You could say, I have always been a leader. In primary school it was my idea that convinced my group of friends to pool all our pocket money together to buy a bigger treat at the end of each week.  I was responsible for collecting the coins and helping guide our decision on what we should spend it on every Friday afternoon.  Could a young child show leadership skills?  I think so, as RCVS Junior Vice President Melissa Donald wrote, ‘we are all leaders, every one of us, in our own worlds, however we define ourselves.’ 

When I think of leadership it can be easy for my mind to drift to the stereotype of authority and management but giving leadership deeper consideration, the terms that are consistently associated with it for me are courage and responsibility.

Courage has meant for me being clear about my values and displaying behaviours that demonstrate those.  Perhaps, being the last of four children was instrumental in fairness being a core value for me. Being the last born means never having first pick of activities, restaurants, or holiday destinations. My parents also had an amazing reward system that started strong but ran out of steam by the time I qualified for its benefits. I have always been passionate about consistent processes and treating people equally. Fairness has been the value that as I took a position of public leadership within RCVS Council, I have maintained the courage to be clear about.

Courage also means getting up after a fall, failure is a part of life, but getting up each time is something that displays leadership. We have no idea who is looking up to us, no matter what position we find ourselves in. Throughout my career, I’ve made no secret of the many failures I have faced but having to reset after each one is what has enabled my growth. I find so many young professionals afraid of making mistakes and afraid of failure, and it’s not the failure but the bounce back from it that builds our resilience. I don’t think this type of courage is a part of my personality, it is a skill set I have learned because the goal I wanted to get to means more to me than the failure I have to overcome.
====
Write a continuation of the leadership essay, picking up after its last sentence. The data that comes after this has no connection to the essay on leadership.

## Material provided
====
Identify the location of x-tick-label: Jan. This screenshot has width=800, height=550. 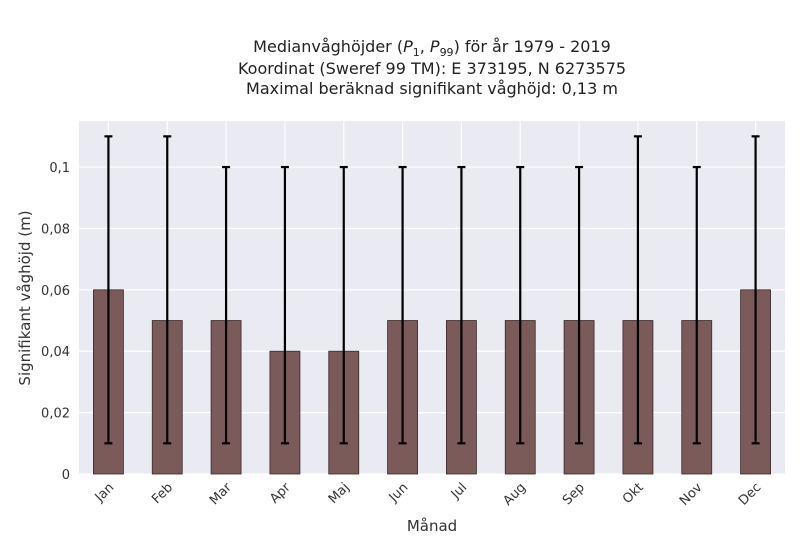
(104, 492).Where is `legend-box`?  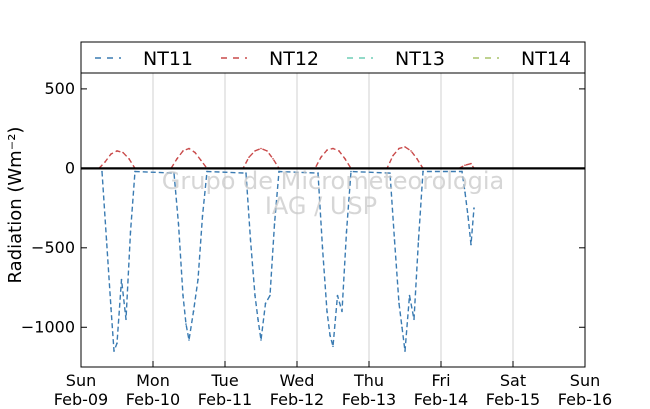 legend-box is located at coordinates (333, 58).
====
## Exercise response
Responsibility has meant for me acting with the utmost integrity and demonstrating behaviours that would be expected of someone in a leadership role. What does that even mean? It means doing what’s right over what may be considered popular. 

On leadership, RCVS President Kate Richards wrote: "What I aspire to do is to lead by example, to reach out and share my experiences and expertise for the benefit of others, to pass the baton to the next generation of veterinary leaders."

As leaders in the veterinary professions, it is our responsibility to look to the next generation and nurture the leaders of tomorrow, in doing that we acknowledge that life goes on and we won’t in our roles forever. I think back on my career with appreciation to those who saw the potential in me and gave up their seat at the table so I could occupy it. They often didn’t just leave me their seat and wish me well but remained supportive advocates throughout my learning and progression. 

For me responsible leadership also means being supportive, making space for new thinking, new ideas and innovative approaches which will be to the benefit of all. 

I read a quote recently that sums up what I think of leadership: "Leadership is about making others better as a result of your presence and making sure that impact last in your absence."

Consider the best leaders you know and what they did to show courage and responsibility…. How are you demonstrating that today?